• **Text passage**
++++

I need to find a Laplace Transform but have problems

Question

Using Laplace transform find: $e^{-10t}u(t)$.

According to the Laplace table, that is equal to $1/s+10$, but how can I prove it?

Answer 1

The First Translation Theorem:

If $\mathcal{L}\{f(t)\}=F(s)$ and $a\in\mathbb{R}$, then $\mathcal{L}\{e^{at}f(t)\}=F(s-a)$.

The Second Translation Theorem:

If $F(s)=\mathcal{L}\{f(t)\}$ and $a>0$, then $\mathcal{L}\{f(t-a)u(t-a)\}=e^{-as}F(s)$.

Using these two in conjunction, we easily deduce that $\mathcal{L}\{e^{-10t}u(t)\}=\frac{1}{s+10}$.

++++

• **Data segment**
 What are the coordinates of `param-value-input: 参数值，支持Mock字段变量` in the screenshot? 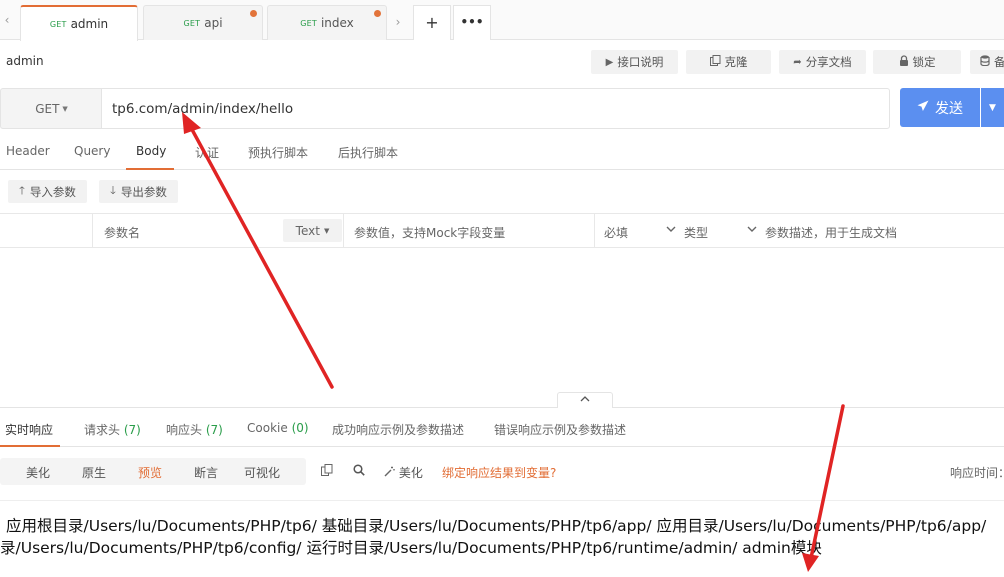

++++

• **Action item A**
In the Laplace transform thread, how does Answer 1 justify that the transform of $e^{-10t}u(t)$ equals $\frac{1}{s+10}$?
• **Action item B**
Retype the passage of the Laplace transform thread starting with "I need to find" and going on through "I prove it?".

• **Response box A**
Answer 1 uses the First Translation Theorem and the Second Translation Theorem together. The first theorem states that if $\mathcal{L}\{f(t)\}=F(s)$ and $a\in\mathbb{R}$, then $\mathcal{L}\{e^{at}f(t)\}=F(s-a)$. The second states that if $F(s)=\mathcal{L}\{f(t)\}$ and $a>0$, then $\mathcal{L}\{f(t-a)u(t-a)\}=e^{-as}F(s)$, and Answer 1 says the result follows easily from these two.

• **Response box B**
I need to find a Laplace Transform but have problems

Question

Using Laplace transform find: $e^{-10t}u(t)$.

According to the Laplace table, that is equal to $1/s+10$, but how can I prove it?